En este sentido, se ha observado que uno de los efectos que aparecen en estos pacientes es el daño renal. Así lo han expuesto diversos expertos y especialistas en un webinar1  organizado por la Sociedad Española de Nefrología (S.E.N.).

En concreto, se ha observado que en los pacientes más graves por COVID-19, especialmente los que están ingresados en UCI, se ha detectado un aumento de casos de fracaso renal agudo. En estos casos es necesario que el paciente tenga que someterse a un tratamiento sustitutivo de diálisis o trasplante para poder realizar la tarea que hacen sus riñones.

“Pensábamos que la afectación renal de la COVID-19 era nula o muy escasa al principio de la pandemia, pero a medida que han ido aumentando los casos hemos comprobado que no es así. Los pacientes graves con COVID-19 desarrollan en su mayoría una lesión renal, y esos indicadores hacen que tengan un peor pronóstico de la enfermedad”, ha señalado Mercedes Salgueira, jefa del Servicio de Nefrología del Hospital Universitario Virgen Macarena de Sevilla, una de las participantes en el webinar.

Afectación a personas sin patologías previas

Una de las cuestiones más llamativas es que este daño renal no solo se produce en personas con patologías previas, sino también en personas sanas antes de contraer la COVID-19. “Esto es un reto nuevo para los nefrólogos, porque hemos visto cómo el virus ha afectado a pacientes que ya estaban en Tratamiento Renal Sustitutivo, pero también a otros que no tenían dañada su función renal y ahora sí tienen una importante lesión en sus riñones a consecuencia de la COVID-19”, insistía la experta.

Para dar respuesta a estos pacientes renales, la Sociedad Española de Nefrología ha creado un nuevo Registro sobre Fracaso Renal Agudo y COVID-19, con el que ya está recopilando los casos de daño renal en pacientes sin esta patología previa, con el fin de analizar los datos y estudiarlos para mejorar su abordaje y tratamiento.

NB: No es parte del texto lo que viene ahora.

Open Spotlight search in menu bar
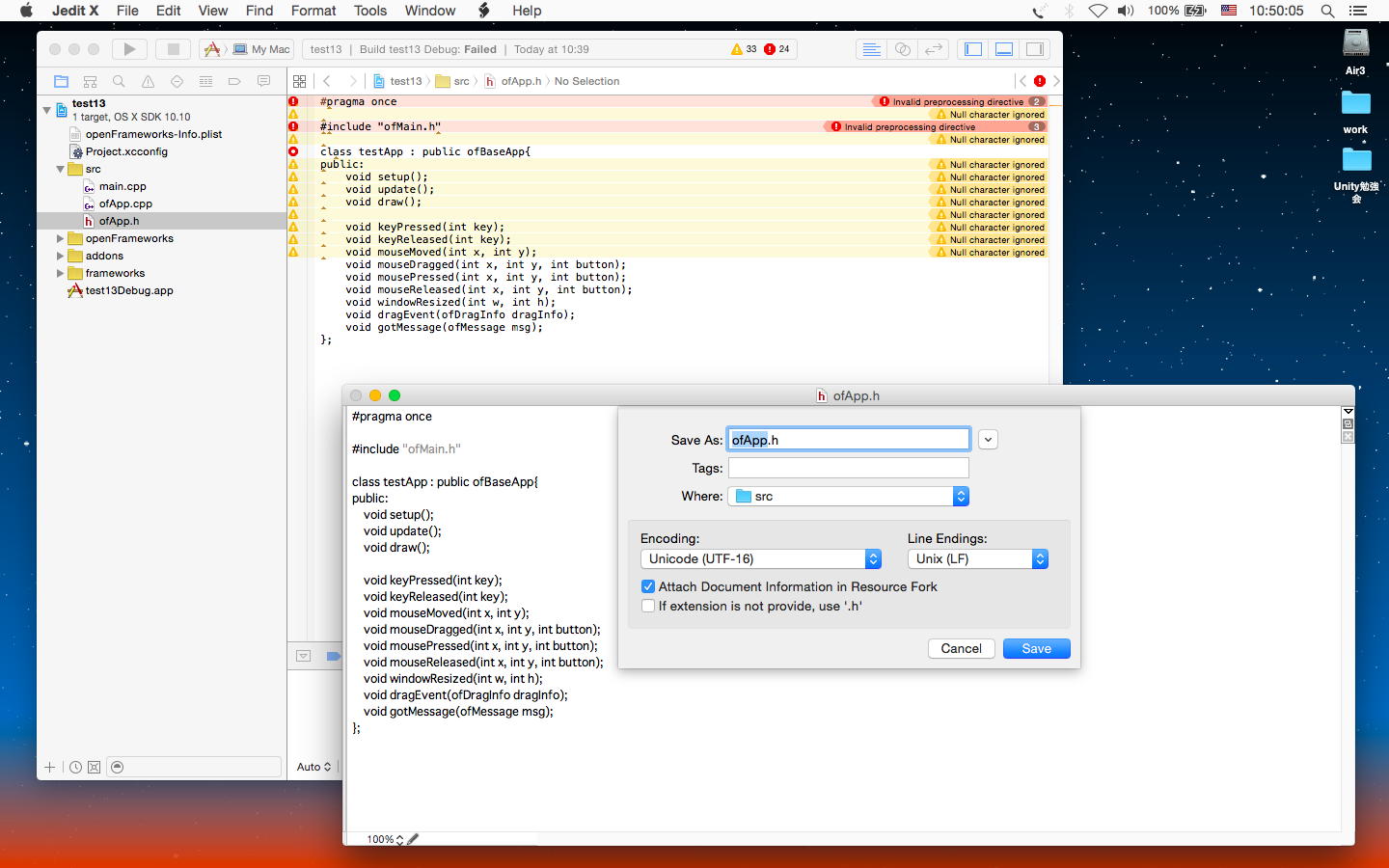The width and height of the screenshot is (1389, 868). tap(1327, 11)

Lesión tubular proximal renal

Otra de las afecciones renales encontradas en los pacientes infectados con SARS-CoV-2 es la lesión tubular proximal renal 2. En concreto, se ha encontrado que el virus infecta las células del sistema del túbulo renal entre otras cosas, porque las células tubulares expresan el receptor de la superficie celular ACE2 que el SARS-CoV-2 usa para invadir las células huésped.

Hay que señalar que la lesión del túbulo proximal puede causar el síndrome de Fanconi 3, una enfermedad en la que dichas sustancias se pierden en la orina. Las consecuencias o síntomas son trastornos del equilibrio mineral.

La conclusión de los últimos estudios es que, aunque no todos los pacientes con COVID-19 con síndrome de Fanconi desarrollan una lesión renal aguda, existen una serie de marcadores que indicarían que una lesión tubular proximal puede acabar en lesión renal aguda. Estos serían un aumento de la excreción urinaria de proteínas, fosfato, ácido úrico y glucosa.